- Country: United States
- Language: English
- Genres: Horror, Short story

Publication
- Published in: Ubris
- Publisher: University of Maine
- Media type: Print (literary journal)
- Publication date: 1968

= Here There Be Tygers (1968 short story) =

"Here There Be Tygers" is a horror short story by Stephen King. It was originally published in the spring 1968 issue of Ubris magazine, and collected in King's Skeleton Crew in 1985.

This story follows a third-grader who discovers a tiger lurking in his school bathroom. Written by King when he was in high school, the story is one of his first published works. Literary critics noted the presence of social determinism and hints of surrealism in the story, while others saw neither deep meaning nor symbolism in the work. In 2010, the story was adapted into a short film.

== Plot ==
During class, third-grader Charles needs to use the bathroom. His teacher, Miss Bird, humiliates him by publicly clarifying whether he needs to urinate, and allows him to leave. Entering the bathroom and looking around the corner, Charles sees a tiger lying on the floor. He stands at the door, too afraid to enter. Eventually, a child named Kenny Griffen approaches him. Charles warns him about the danger, but he does not believe him and goes into the toilet. Charles expects screams, but hears nothing. Entering the room again, he discovers Kenny’s torn shirt. Charles decides to relieve himself in the sink, which Miss Bird finds him doing. Charles tells the teacher not to enter the bathroom, but Miss Bird does not listen to him and goes around the corner to find Kenny. Charles returns to class, leaving Miss Bird with the tiger.

== Publication ==
As Stephen King noted in the foreword to Skeleton Crew, this is one of the first stories King ever wrote. It was written when King was a high school student.
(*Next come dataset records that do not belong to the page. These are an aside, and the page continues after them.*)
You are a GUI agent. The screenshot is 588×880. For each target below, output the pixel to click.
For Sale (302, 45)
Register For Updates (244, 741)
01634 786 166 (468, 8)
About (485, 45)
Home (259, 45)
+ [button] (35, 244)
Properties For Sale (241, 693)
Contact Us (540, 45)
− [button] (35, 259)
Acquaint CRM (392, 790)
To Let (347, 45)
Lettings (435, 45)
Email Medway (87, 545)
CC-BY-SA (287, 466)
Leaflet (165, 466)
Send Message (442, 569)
The title references the phrases used by medieval cartographers when they put warnings on unexplored portions of their maps. The phrase was also used in King's later story "The Reploids." In the film version of King's novel The Dark Half, the story Thad's mother looks at is a copy of this story.

== Adaptation ==
On October 31, 2024, an animated short film based on the short story, titled Lily premiered, directed and narrated by Kate Siegel with music by The Newton Brothers and designed and animated by Pete Scalzitti. The short changes the names of the characters Charles and Miss Bird to Robert and Miss Sidley, respectively. It removes the character Kenny Griffin, but includes a female student named Rhoda. Additionally, the tiger is given the name Lily due to the name around her collar.